(Target position records)
-------

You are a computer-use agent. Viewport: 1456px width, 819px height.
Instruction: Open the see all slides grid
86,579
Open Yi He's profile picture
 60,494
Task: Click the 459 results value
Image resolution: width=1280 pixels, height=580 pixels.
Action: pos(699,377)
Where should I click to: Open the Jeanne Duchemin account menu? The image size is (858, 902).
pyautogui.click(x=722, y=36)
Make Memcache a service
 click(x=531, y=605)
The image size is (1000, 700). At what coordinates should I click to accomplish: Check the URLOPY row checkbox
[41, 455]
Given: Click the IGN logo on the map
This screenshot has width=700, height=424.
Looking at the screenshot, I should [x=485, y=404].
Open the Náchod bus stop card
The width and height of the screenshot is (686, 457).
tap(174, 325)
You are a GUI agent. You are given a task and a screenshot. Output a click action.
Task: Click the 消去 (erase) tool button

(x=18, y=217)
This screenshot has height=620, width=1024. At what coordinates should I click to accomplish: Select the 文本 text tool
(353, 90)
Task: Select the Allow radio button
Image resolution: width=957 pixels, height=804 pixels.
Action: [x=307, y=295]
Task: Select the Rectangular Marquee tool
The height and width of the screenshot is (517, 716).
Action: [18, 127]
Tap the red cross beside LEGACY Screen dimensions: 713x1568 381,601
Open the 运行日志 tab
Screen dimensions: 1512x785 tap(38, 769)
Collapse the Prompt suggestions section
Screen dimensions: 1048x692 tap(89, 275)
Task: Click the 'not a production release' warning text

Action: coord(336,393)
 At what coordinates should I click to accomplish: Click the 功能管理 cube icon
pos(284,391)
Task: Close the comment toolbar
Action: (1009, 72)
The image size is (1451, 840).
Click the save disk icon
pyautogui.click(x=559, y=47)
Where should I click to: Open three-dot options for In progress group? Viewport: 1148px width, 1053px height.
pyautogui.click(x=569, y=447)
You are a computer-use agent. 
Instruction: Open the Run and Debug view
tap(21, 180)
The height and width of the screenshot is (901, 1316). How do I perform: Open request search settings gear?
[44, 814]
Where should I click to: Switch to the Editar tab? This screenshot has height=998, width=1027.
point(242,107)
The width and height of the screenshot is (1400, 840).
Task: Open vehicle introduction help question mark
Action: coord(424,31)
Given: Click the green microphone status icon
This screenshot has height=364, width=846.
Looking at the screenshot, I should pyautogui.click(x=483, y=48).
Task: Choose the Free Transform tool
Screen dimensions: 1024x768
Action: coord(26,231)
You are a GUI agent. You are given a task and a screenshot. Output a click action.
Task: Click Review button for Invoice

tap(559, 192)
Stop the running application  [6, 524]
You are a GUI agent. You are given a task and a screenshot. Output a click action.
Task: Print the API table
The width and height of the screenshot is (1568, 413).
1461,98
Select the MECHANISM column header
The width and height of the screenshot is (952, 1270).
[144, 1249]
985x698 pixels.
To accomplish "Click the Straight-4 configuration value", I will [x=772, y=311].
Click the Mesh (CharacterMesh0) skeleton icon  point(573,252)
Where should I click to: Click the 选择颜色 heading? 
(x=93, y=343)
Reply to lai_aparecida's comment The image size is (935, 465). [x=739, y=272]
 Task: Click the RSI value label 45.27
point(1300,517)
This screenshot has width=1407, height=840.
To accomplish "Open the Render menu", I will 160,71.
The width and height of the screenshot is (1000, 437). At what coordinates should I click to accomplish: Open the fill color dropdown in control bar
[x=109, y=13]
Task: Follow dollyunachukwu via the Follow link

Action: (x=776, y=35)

-------

**What to do**
Reproduce every one of the records above word for word, with nothing changed.

**Task response**
You are a computer-use agent. Viewport: 1456px width, 819px height.
Instruction: Open the see all slides grid
86,579
Open Yi He's profile picture
 60,494
Task: Click the 459 results value
Image resolution: width=1280 pixels, height=580 pixels.
Action: pos(699,377)
Where should I click to: Open the Jeanne Duchemin account menu? The image size is (858, 902).
pyautogui.click(x=722, y=36)
Make Memcache a service
 click(x=531, y=605)
The image size is (1000, 700). At what coordinates should I click to accomplish: Check the URLOPY row checkbox
[41, 455]
Given: Click the IGN logo on the map
This screenshot has width=700, height=424.
Looking at the screenshot, I should [x=485, y=404].
Open the Náchod bus stop card
The width and height of the screenshot is (686, 457).
tap(174, 325)
You are a GUI agent. You are given a task and a screenshot. Output a click action.
Task: Click the 消去 (erase) tool button

(x=18, y=217)
This screenshot has height=620, width=1024. At what coordinates should I click to accomplish: Select the 文本 text tool
(353, 90)
Task: Select the Allow radio button
Image resolution: width=957 pixels, height=804 pixels.
Action: [x=307, y=295]
Task: Select the Rectangular Marquee tool
The height and width of the screenshot is (517, 716).
Action: [18, 127]
Tap the red cross beside LEGACY Screen dimensions: 713x1568 381,601
Open the 运行日志 tab
Screen dimensions: 1512x785 tap(38, 769)
Collapse the Prompt suggestions section
Screen dimensions: 1048x692 tap(89, 275)
Task: Click the 'not a production release' warning text

Action: coord(336,393)
 At what coordinates should I click to accomplish: Click the 功能管理 cube icon
pos(284,391)
Task: Close the comment toolbar
Action: (1009, 72)
The image size is (1451, 840).
Click the save disk icon
pyautogui.click(x=559, y=47)
Where should I click to: Open three-dot options for In progress group? Viewport: 1148px width, 1053px height.
pyautogui.click(x=569, y=447)
You are a computer-use agent. 
Instruction: Open the Run and Debug view
tap(21, 180)
The height and width of the screenshot is (901, 1316). How do I perform: Open request search settings gear?
[44, 814]
Where should I click to: Switch to the Editar tab? This screenshot has height=998, width=1027.
point(242,107)
The width and height of the screenshot is (1400, 840).
Task: Open vehicle introduction help question mark
Action: coord(424,31)
Given: Click the green microphone status icon
This screenshot has height=364, width=846.
Looking at the screenshot, I should pyautogui.click(x=483, y=48).
Task: Choose the Free Transform tool
Screen dimensions: 1024x768
Action: coord(26,231)
You are a GUI agent. You are given a task and a screenshot. Output a click action.
Task: Click Review button for Invoice

tap(559, 192)
Stop the running application  [6, 524]
You are a GUI agent. You are given a task and a screenshot. Output a click action.
Task: Print the API table
The width and height of the screenshot is (1568, 413).
1461,98
Select the MECHANISM column header
The width and height of the screenshot is (952, 1270).
[144, 1249]
985x698 pixels.
To accomplish "Click the Straight-4 configuration value", I will [x=772, y=311].
Click the Mesh (CharacterMesh0) skeleton icon  point(573,252)
Where should I click to: Click the 选择颜色 heading? 
(x=93, y=343)
Reply to lai_aparecida's comment The image size is (935, 465). [x=739, y=272]
 Task: Click the RSI value label 45.27
point(1300,517)
This screenshot has width=1407, height=840.
To accomplish "Open the Render menu", I will 160,71.
The width and height of the screenshot is (1000, 437). At what coordinates should I click to accomplish: Open the fill color dropdown in control bar
[x=109, y=13]
Task: Follow dollyunachukwu via the Follow link

Action: (x=776, y=35)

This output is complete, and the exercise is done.